EXERCISE PROMPT: Make an exact copy of every record that follows.

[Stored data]
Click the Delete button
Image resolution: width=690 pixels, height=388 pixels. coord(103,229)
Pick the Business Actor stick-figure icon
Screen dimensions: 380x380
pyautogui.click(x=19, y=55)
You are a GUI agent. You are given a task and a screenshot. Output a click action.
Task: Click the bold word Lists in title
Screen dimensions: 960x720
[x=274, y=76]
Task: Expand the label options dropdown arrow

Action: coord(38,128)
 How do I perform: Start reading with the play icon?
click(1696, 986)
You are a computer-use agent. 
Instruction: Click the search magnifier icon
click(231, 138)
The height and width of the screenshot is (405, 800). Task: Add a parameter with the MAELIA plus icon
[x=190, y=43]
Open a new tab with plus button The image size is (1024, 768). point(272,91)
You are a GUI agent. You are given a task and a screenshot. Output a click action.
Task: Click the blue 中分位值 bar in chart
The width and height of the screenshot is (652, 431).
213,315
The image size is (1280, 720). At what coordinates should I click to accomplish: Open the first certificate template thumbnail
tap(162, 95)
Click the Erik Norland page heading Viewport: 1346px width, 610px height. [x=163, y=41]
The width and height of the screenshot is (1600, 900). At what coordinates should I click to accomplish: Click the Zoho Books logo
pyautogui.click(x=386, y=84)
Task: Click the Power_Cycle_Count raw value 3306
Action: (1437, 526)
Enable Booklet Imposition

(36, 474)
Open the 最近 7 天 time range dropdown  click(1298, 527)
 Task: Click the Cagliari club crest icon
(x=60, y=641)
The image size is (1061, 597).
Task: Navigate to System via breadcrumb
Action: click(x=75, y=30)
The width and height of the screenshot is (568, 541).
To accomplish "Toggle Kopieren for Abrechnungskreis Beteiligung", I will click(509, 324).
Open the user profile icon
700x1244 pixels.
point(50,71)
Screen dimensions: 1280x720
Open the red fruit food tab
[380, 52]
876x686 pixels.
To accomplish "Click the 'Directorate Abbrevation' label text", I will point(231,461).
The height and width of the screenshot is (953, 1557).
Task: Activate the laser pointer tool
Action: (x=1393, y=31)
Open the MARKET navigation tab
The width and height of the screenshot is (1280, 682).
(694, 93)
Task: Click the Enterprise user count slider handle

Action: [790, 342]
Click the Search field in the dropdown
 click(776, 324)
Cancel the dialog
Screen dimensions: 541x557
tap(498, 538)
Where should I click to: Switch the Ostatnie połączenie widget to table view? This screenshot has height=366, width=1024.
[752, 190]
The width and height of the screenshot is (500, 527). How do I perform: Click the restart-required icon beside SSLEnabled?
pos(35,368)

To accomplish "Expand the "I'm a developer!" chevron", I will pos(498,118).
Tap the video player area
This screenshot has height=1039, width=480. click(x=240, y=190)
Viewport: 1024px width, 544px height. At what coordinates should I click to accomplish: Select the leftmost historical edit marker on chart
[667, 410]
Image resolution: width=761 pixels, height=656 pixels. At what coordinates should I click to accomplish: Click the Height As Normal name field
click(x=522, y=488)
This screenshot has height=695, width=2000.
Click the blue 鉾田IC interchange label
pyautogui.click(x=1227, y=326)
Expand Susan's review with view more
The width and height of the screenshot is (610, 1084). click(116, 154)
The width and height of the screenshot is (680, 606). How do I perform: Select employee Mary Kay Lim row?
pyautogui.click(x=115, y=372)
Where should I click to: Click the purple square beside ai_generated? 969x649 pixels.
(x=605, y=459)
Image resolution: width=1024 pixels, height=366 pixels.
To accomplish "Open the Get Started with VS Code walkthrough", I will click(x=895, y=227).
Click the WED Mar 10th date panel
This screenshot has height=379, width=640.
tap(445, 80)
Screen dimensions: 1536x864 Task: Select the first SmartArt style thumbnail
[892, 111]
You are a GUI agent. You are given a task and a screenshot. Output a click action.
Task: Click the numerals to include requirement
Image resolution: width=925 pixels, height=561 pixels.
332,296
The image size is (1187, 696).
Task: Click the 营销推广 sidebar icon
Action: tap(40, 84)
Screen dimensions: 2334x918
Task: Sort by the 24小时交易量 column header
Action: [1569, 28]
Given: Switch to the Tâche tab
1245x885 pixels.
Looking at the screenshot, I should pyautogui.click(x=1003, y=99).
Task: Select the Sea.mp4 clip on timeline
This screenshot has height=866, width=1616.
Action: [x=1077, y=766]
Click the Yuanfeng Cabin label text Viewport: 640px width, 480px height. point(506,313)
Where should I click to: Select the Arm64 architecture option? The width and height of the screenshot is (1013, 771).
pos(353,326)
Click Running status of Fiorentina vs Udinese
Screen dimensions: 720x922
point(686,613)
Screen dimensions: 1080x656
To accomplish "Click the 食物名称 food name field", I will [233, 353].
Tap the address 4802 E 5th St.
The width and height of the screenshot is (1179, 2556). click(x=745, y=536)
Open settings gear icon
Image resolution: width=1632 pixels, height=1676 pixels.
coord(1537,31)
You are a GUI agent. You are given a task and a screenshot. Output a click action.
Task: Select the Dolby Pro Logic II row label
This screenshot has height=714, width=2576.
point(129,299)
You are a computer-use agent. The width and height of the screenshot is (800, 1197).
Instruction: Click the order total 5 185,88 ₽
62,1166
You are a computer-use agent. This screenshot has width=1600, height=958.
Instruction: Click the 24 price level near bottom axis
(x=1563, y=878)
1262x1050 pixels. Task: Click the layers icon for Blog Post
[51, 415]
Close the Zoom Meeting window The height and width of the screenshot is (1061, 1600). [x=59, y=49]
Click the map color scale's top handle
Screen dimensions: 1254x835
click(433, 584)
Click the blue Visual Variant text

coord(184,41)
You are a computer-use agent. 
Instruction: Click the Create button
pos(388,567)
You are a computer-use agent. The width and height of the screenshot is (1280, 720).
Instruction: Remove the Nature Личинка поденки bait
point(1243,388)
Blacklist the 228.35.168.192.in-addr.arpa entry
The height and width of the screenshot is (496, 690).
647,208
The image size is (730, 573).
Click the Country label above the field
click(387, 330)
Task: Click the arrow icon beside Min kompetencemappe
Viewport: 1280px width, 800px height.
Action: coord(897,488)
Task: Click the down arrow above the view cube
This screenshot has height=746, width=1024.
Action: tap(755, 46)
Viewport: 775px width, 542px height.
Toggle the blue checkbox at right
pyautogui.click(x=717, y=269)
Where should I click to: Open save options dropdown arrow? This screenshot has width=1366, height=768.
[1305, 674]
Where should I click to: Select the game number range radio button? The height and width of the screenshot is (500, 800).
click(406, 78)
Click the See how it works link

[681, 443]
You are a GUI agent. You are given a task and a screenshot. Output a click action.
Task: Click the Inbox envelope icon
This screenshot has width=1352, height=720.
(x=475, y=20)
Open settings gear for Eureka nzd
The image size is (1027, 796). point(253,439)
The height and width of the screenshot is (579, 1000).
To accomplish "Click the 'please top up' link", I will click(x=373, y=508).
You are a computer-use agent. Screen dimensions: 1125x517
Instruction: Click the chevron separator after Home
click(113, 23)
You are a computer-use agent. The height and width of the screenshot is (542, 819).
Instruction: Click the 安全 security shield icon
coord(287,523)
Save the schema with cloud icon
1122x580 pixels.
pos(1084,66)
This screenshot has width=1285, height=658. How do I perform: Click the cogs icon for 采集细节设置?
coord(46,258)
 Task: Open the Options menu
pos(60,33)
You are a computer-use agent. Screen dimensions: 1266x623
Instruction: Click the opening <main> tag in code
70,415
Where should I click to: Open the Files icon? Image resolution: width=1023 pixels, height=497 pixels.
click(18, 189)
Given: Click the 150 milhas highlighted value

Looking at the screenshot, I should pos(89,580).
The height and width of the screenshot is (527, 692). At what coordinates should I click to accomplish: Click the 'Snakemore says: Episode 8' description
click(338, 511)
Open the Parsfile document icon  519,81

SOLUTION TO THE PROBLEM:
Click the Delete button
Image resolution: width=690 pixels, height=388 pixels. coord(103,229)
Pick the Business Actor stick-figure icon
Screen dimensions: 380x380
pyautogui.click(x=19, y=55)
You are a GUI agent. You are given a task and a screenshot. Output a click action.
Task: Click the bold word Lists in title
Screen dimensions: 960x720
[x=274, y=76]
Task: Expand the label options dropdown arrow

Action: coord(38,128)
 How do I perform: Start reading with the play icon?
click(1696, 986)
You are a computer-use agent. 
Instruction: Click the search magnifier icon
click(231, 138)
The height and width of the screenshot is (405, 800). Task: Add a parameter with the MAELIA plus icon
[x=190, y=43]
Open a new tab with plus button The image size is (1024, 768). point(272,91)
You are a GUI agent. You are given a task and a screenshot. Output a click action.
Task: Click the blue 中分位值 bar in chart
The width and height of the screenshot is (652, 431).
213,315
The image size is (1280, 720). At what coordinates should I click to accomplish: Open the first certificate template thumbnail
tap(162, 95)
Click the Erik Norland page heading Viewport: 1346px width, 610px height. [x=163, y=41]
The width and height of the screenshot is (1600, 900). At what coordinates should I click to accomplish: Click the Zoho Books logo
pyautogui.click(x=386, y=84)
Task: Click the Power_Cycle_Count raw value 3306
Action: (1437, 526)
Enable Booklet Imposition

(36, 474)
Open the 最近 7 天 time range dropdown  click(1298, 527)
 Task: Click the Cagliari club crest icon
(x=60, y=641)
The image size is (1061, 597).
Task: Navigate to System via breadcrumb
Action: click(x=75, y=30)
The width and height of the screenshot is (568, 541).
To accomplish "Toggle Kopieren for Abrechnungskreis Beteiligung", I will click(509, 324).
Open the user profile icon
700x1244 pixels.
point(50,71)
Screen dimensions: 1280x720
Open the red fruit food tab
[380, 52]
876x686 pixels.
To accomplish "Click the 'Directorate Abbrevation' label text", I will point(231,461).
The height and width of the screenshot is (953, 1557).
Task: Activate the laser pointer tool
Action: (x=1393, y=31)
Open the MARKET navigation tab
The width and height of the screenshot is (1280, 682).
(694, 93)
Task: Click the Enterprise user count slider handle

Action: [790, 342]
Click the Search field in the dropdown
 click(776, 324)
Cancel the dialog
Screen dimensions: 541x557
tap(498, 538)
Where should I click to: Switch the Ostatnie połączenie widget to table view? This screenshot has height=366, width=1024.
[752, 190]
The width and height of the screenshot is (500, 527). How do I perform: Click the restart-required icon beside SSLEnabled?
pos(35,368)

To accomplish "Expand the "I'm a developer!" chevron", I will pos(498,118).
Tap the video player area
This screenshot has height=1039, width=480. click(x=240, y=190)
Viewport: 1024px width, 544px height. At what coordinates should I click to accomplish: Select the leftmost historical edit marker on chart
[667, 410]
Image resolution: width=761 pixels, height=656 pixels. At what coordinates should I click to accomplish: Click the Height As Normal name field
click(x=522, y=488)
This screenshot has height=695, width=2000.
Click the blue 鉾田IC interchange label
pyautogui.click(x=1227, y=326)
Expand Susan's review with view more
The width and height of the screenshot is (610, 1084). click(116, 154)
The width and height of the screenshot is (680, 606). How do I perform: Select employee Mary Kay Lim row?
pyautogui.click(x=115, y=372)
Where should I click to: Click the purple square beside ai_generated? 969x649 pixels.
(x=605, y=459)
Image resolution: width=1024 pixels, height=366 pixels.
To accomplish "Open the Get Started with VS Code walkthrough", I will click(x=895, y=227).
Click the WED Mar 10th date panel
This screenshot has height=379, width=640.
tap(445, 80)
Screen dimensions: 1536x864 Task: Select the first SmartArt style thumbnail
[892, 111]
You are a GUI agent. You are given a task and a screenshot. Output a click action.
Task: Click the numerals to include requirement
Image resolution: width=925 pixels, height=561 pixels.
332,296
The image size is (1187, 696).
Task: Click the 营销推广 sidebar icon
Action: tap(40, 84)
Screen dimensions: 2334x918
Task: Sort by the 24小时交易量 column header
Action: [1569, 28]
Given: Switch to the Tâche tab
1245x885 pixels.
Looking at the screenshot, I should pyautogui.click(x=1003, y=99).
Task: Select the Sea.mp4 clip on timeline
This screenshot has height=866, width=1616.
Action: [x=1077, y=766]
Click the Yuanfeng Cabin label text Viewport: 640px width, 480px height. point(506,313)
Where should I click to: Select the Arm64 architecture option? The width and height of the screenshot is (1013, 771).
pos(353,326)
Click Running status of Fiorentina vs Udinese
Screen dimensions: 720x922
point(686,613)
Screen dimensions: 1080x656
To accomplish "Click the 食物名称 food name field", I will [233, 353].
Tap the address 4802 E 5th St.
The width and height of the screenshot is (1179, 2556). click(x=745, y=536)
Open settings gear icon
Image resolution: width=1632 pixels, height=1676 pixels.
coord(1537,31)
You are a GUI agent. You are given a task and a screenshot. Output a click action.
Task: Select the Dolby Pro Logic II row label
This screenshot has height=714, width=2576.
point(129,299)
You are a computer-use agent. The width and height of the screenshot is (800, 1197).
Instruction: Click the order total 5 185,88 ₽
62,1166
You are a computer-use agent. This screenshot has width=1600, height=958.
Instruction: Click the 24 price level near bottom axis
(x=1563, y=878)
1262x1050 pixels. Task: Click the layers icon for Blog Post
[51, 415]
Close the Zoom Meeting window The height and width of the screenshot is (1061, 1600). [x=59, y=49]
Click the map color scale's top handle
Screen dimensions: 1254x835
click(433, 584)
Click the blue Visual Variant text

coord(184,41)
You are a computer-use agent. 
Instruction: Click the Create button
pos(388,567)
You are a computer-use agent. The width and height of the screenshot is (1280, 720).
Instruction: Remove the Nature Личинка поденки bait
point(1243,388)
Blacklist the 228.35.168.192.in-addr.arpa entry
The height and width of the screenshot is (496, 690).
647,208
The image size is (730, 573).
Click the Country label above the field
click(387, 330)
Task: Click the arrow icon beside Min kompetencemappe
Viewport: 1280px width, 800px height.
Action: coord(897,488)
Task: Click the down arrow above the view cube
This screenshot has height=746, width=1024.
Action: tap(755, 46)
Viewport: 775px width, 542px height.
Toggle the blue checkbox at right
pyautogui.click(x=717, y=269)
Where should I click to: Open save options dropdown arrow? This screenshot has width=1366, height=768.
[1305, 674]
Where should I click to: Select the game number range radio button? The height and width of the screenshot is (500, 800).
click(406, 78)
Click the See how it works link

[681, 443]
You are a GUI agent. You are given a task and a screenshot. Output a click action.
Task: Click the Inbox envelope icon
This screenshot has width=1352, height=720.
(x=475, y=20)
Open settings gear for Eureka nzd
The image size is (1027, 796). point(253,439)
The height and width of the screenshot is (579, 1000).
To accomplish "Click the 'please top up' link", I will click(x=373, y=508).
You are a computer-use agent. Screen dimensions: 1125x517
Instruction: Click the chevron separator after Home
click(113, 23)
You are a computer-use agent. The height and width of the screenshot is (542, 819).
Instruction: Click the 安全 security shield icon
coord(287,523)
Save the schema with cloud icon
1122x580 pixels.
pos(1084,66)
This screenshot has width=1285, height=658. How do I perform: Click the cogs icon for 采集细节设置?
coord(46,258)
 Task: Open the Options menu
pos(60,33)
You are a computer-use agent. Screen dimensions: 1266x623
Instruction: Click the opening <main> tag in code
70,415
Where should I click to: Open the Files icon? Image resolution: width=1023 pixels, height=497 pixels.
click(18, 189)
Given: Click the 150 milhas highlighted value

Looking at the screenshot, I should pos(89,580).
The height and width of the screenshot is (527, 692). At what coordinates should I click to accomplish: Click the 'Snakemore says: Episode 8' description
click(338, 511)
Open the Parsfile document icon  519,81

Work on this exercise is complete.